WHAT THE EXERCISE ASKS:
Whatever the records say, repeat them exactly as given.

SOURCE RECORDS:
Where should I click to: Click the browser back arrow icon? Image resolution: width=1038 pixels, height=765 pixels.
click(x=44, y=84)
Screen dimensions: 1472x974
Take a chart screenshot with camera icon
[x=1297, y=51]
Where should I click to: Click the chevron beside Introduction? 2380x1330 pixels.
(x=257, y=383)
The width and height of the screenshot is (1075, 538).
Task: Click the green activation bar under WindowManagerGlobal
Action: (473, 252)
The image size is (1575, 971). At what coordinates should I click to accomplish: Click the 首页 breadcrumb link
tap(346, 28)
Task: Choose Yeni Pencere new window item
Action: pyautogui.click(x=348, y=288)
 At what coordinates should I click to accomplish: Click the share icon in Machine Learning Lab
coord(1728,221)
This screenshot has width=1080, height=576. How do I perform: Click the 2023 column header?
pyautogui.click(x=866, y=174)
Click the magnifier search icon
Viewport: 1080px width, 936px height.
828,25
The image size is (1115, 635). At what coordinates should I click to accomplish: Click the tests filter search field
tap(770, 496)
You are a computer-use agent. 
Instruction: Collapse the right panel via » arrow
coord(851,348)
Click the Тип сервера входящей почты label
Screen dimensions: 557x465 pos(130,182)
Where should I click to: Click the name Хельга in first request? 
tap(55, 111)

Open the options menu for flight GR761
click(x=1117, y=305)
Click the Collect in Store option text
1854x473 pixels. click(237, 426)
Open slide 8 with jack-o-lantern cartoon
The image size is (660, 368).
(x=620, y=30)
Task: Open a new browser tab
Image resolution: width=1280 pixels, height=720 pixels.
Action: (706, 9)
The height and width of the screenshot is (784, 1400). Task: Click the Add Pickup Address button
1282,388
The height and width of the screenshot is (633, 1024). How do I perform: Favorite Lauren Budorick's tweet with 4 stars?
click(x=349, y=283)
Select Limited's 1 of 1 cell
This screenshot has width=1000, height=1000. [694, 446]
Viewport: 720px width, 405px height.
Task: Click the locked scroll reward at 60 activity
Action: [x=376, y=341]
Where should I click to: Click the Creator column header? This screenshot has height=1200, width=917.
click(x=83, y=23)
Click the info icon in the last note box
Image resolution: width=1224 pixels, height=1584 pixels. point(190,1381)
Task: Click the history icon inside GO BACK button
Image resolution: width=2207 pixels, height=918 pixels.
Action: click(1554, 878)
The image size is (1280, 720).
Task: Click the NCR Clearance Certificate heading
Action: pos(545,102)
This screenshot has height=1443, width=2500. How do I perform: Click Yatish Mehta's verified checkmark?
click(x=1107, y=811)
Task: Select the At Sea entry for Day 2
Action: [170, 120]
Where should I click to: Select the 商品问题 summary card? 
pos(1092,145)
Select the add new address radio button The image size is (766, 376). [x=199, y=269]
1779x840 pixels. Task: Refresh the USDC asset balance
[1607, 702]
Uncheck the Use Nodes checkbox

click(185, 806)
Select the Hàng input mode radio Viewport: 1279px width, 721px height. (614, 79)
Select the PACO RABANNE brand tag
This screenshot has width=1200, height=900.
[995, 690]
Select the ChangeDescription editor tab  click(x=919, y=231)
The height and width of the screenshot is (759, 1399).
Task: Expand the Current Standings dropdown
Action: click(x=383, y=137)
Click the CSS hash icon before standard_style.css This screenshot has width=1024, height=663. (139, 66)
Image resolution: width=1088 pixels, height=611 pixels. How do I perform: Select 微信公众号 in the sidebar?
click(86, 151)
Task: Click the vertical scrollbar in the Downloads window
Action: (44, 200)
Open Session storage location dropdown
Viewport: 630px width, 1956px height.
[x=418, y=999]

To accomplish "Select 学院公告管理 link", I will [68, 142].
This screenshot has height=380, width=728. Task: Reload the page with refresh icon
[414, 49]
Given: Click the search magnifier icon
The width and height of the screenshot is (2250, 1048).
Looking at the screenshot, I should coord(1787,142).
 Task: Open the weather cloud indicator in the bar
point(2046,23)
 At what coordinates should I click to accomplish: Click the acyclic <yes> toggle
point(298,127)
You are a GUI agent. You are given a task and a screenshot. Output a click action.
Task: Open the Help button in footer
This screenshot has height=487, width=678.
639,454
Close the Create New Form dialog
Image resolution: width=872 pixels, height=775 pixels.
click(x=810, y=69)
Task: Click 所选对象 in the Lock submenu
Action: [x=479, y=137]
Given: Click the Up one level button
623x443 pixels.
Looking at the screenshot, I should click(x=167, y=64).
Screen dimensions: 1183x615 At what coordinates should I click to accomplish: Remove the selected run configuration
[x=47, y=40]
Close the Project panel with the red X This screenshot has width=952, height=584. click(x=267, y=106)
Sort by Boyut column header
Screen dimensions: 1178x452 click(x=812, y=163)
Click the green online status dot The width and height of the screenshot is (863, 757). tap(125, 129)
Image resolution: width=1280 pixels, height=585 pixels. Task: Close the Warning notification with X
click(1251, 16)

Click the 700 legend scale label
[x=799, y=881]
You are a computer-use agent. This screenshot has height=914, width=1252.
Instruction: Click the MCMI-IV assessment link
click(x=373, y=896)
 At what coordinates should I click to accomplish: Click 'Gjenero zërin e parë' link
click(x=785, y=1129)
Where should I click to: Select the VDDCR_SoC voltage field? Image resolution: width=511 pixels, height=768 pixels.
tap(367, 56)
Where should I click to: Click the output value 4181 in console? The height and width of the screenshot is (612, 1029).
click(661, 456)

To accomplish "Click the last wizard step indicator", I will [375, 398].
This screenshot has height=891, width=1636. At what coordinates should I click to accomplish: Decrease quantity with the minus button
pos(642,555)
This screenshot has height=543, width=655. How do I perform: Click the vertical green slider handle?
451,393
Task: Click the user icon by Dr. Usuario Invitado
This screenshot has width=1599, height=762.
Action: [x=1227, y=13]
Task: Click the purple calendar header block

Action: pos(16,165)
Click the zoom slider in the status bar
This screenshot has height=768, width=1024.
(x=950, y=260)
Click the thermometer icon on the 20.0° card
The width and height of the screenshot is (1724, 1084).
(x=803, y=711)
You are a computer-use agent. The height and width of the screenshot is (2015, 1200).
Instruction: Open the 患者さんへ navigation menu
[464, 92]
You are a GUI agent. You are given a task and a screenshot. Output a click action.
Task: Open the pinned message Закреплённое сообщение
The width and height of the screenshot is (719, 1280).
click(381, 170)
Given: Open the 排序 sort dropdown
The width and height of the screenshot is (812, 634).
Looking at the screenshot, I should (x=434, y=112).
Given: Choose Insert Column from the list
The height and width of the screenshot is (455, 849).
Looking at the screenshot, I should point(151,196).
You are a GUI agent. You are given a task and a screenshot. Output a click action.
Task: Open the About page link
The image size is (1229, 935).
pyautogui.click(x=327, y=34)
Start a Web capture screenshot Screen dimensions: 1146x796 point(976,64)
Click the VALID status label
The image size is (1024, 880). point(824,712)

TASK SOLUTION:
Where should I click to: Click the browser back arrow icon? Image resolution: width=1038 pixels, height=765 pixels.
click(x=44, y=84)
Screen dimensions: 1472x974
Take a chart screenshot with camera icon
[x=1297, y=51]
Where should I click to: Click the chevron beside Introduction? 2380x1330 pixels.
(x=257, y=383)
The width and height of the screenshot is (1075, 538).
Task: Click the green activation bar under WindowManagerGlobal
Action: (473, 252)
The image size is (1575, 971). At what coordinates should I click to accomplish: Click the 首页 breadcrumb link
tap(346, 28)
Task: Choose Yeni Pencere new window item
Action: pyautogui.click(x=348, y=288)
 At what coordinates should I click to accomplish: Click the share icon in Machine Learning Lab
coord(1728,221)
This screenshot has width=1080, height=576. How do I perform: Click the 2023 column header?
pyautogui.click(x=866, y=174)
Click the magnifier search icon
Viewport: 1080px width, 936px height.
828,25
The image size is (1115, 635). At what coordinates should I click to accomplish: Click the tests filter search field
tap(770, 496)
You are a computer-use agent. 
Instruction: Collapse the right panel via » arrow
coord(851,348)
Click the Тип сервера входящей почты label
Screen dimensions: 557x465 pos(130,182)
Where should I click to: Click the name Хельга in first request? 
tap(55, 111)

Open the options menu for flight GR761
click(x=1117, y=305)
Click the Collect in Store option text
1854x473 pixels. click(237, 426)
Open slide 8 with jack-o-lantern cartoon
The image size is (660, 368).
(x=620, y=30)
Task: Open a new browser tab
Image resolution: width=1280 pixels, height=720 pixels.
Action: (706, 9)
The height and width of the screenshot is (784, 1400). Task: Click the Add Pickup Address button
1282,388
The height and width of the screenshot is (633, 1024). How do I perform: Favorite Lauren Budorick's tweet with 4 stars?
click(x=349, y=283)
Select Limited's 1 of 1 cell
This screenshot has width=1000, height=1000. [694, 446]
Viewport: 720px width, 405px height.
Task: Click the locked scroll reward at 60 activity
Action: [x=376, y=341]
Where should I click to: Click the Creator column header? This screenshot has height=1200, width=917.
click(x=83, y=23)
Click the info icon in the last note box
Image resolution: width=1224 pixels, height=1584 pixels. point(190,1381)
Task: Click the history icon inside GO BACK button
Image resolution: width=2207 pixels, height=918 pixels.
Action: click(1554, 878)
The image size is (1280, 720).
Task: Click the NCR Clearance Certificate heading
Action: pos(545,102)
This screenshot has height=1443, width=2500. How do I perform: Click Yatish Mehta's verified checkmark?
click(x=1107, y=811)
Task: Select the At Sea entry for Day 2
Action: [170, 120]
Where should I click to: Select the 商品问题 summary card? 
pos(1092,145)
Select the add new address radio button The image size is (766, 376). [x=199, y=269]
1779x840 pixels. Task: Refresh the USDC asset balance
[1607, 702]
Uncheck the Use Nodes checkbox

click(185, 806)
Select the Hàng input mode radio Viewport: 1279px width, 721px height. (614, 79)
Select the PACO RABANNE brand tag
This screenshot has width=1200, height=900.
[995, 690]
Select the ChangeDescription editor tab  click(x=919, y=231)
The height and width of the screenshot is (759, 1399).
Task: Expand the Current Standings dropdown
Action: click(x=383, y=137)
Click the CSS hash icon before standard_style.css This screenshot has width=1024, height=663. (139, 66)
Image resolution: width=1088 pixels, height=611 pixels. How do I perform: Select 微信公众号 in the sidebar?
click(86, 151)
Task: Click the vertical scrollbar in the Downloads window
Action: (44, 200)
Open Session storage location dropdown
Viewport: 630px width, 1956px height.
[x=418, y=999]

To accomplish "Select 学院公告管理 link", I will [68, 142].
This screenshot has height=380, width=728. Task: Reload the page with refresh icon
[414, 49]
Given: Click the search magnifier icon
The width and height of the screenshot is (2250, 1048).
Looking at the screenshot, I should coord(1787,142).
 Task: Open the weather cloud indicator in the bar
point(2046,23)
 At what coordinates should I click to accomplish: Click the acyclic <yes> toggle
point(298,127)
You are a GUI agent. You are given a task and a screenshot. Output a click action.
Task: Open the Help button in footer
This screenshot has height=487, width=678.
639,454
Close the Create New Form dialog
Image resolution: width=872 pixels, height=775 pixels.
click(x=810, y=69)
Task: Click 所选对象 in the Lock submenu
Action: [x=479, y=137]
Given: Click the Up one level button
623x443 pixels.
Looking at the screenshot, I should click(x=167, y=64).
Screen dimensions: 1183x615 At what coordinates should I click to accomplish: Remove the selected run configuration
[x=47, y=40]
Close the Project panel with the red X This screenshot has width=952, height=584. click(x=267, y=106)
Sort by Boyut column header
Screen dimensions: 1178x452 click(x=812, y=163)
Click the green online status dot The width and height of the screenshot is (863, 757). tap(125, 129)
Image resolution: width=1280 pixels, height=585 pixels. Task: Close the Warning notification with X
click(1251, 16)

Click the 700 legend scale label
[x=799, y=881]
You are a computer-use agent. This screenshot has height=914, width=1252.
Instruction: Click the MCMI-IV assessment link
click(x=373, y=896)
 At what coordinates should I click to accomplish: Click 'Gjenero zërin e parë' link
click(x=785, y=1129)
Where should I click to: Select the VDDCR_SoC voltage field? Image resolution: width=511 pixels, height=768 pixels.
tap(367, 56)
Where should I click to: Click the output value 4181 in console? The height and width of the screenshot is (612, 1029).
click(661, 456)

To accomplish "Click the last wizard step indicator", I will [375, 398].
This screenshot has height=891, width=1636. At what coordinates should I click to accomplish: Decrease quantity with the minus button
pos(642,555)
This screenshot has height=543, width=655. How do I perform: Click the vertical green slider handle?
451,393
Task: Click the user icon by Dr. Usuario Invitado
This screenshot has width=1599, height=762.
Action: [x=1227, y=13]
Task: Click the purple calendar header block

Action: pos(16,165)
Click the zoom slider in the status bar
This screenshot has height=768, width=1024.
(x=950, y=260)
Click the thermometer icon on the 20.0° card
The width and height of the screenshot is (1724, 1084).
(x=803, y=711)
You are a computer-use agent. The height and width of the screenshot is (2015, 1200).
Instruction: Open the 患者さんへ navigation menu
[464, 92]
You are a GUI agent. You are given a task and a screenshot. Output a click action.
Task: Open the pinned message Закреплённое сообщение
The width and height of the screenshot is (719, 1280).
click(381, 170)
Given: Open the 排序 sort dropdown
The width and height of the screenshot is (812, 634).
Looking at the screenshot, I should (x=434, y=112).
Given: Choose Insert Column from the list
The height and width of the screenshot is (455, 849).
Looking at the screenshot, I should point(151,196).
You are a GUI agent. You are given a task and a screenshot. Output a click action.
Task: Open the About page link
The image size is (1229, 935).
pyautogui.click(x=327, y=34)
Start a Web capture screenshot Screen dimensions: 1146x796 point(976,64)
Click the VALID status label
The image size is (1024, 880). point(824,712)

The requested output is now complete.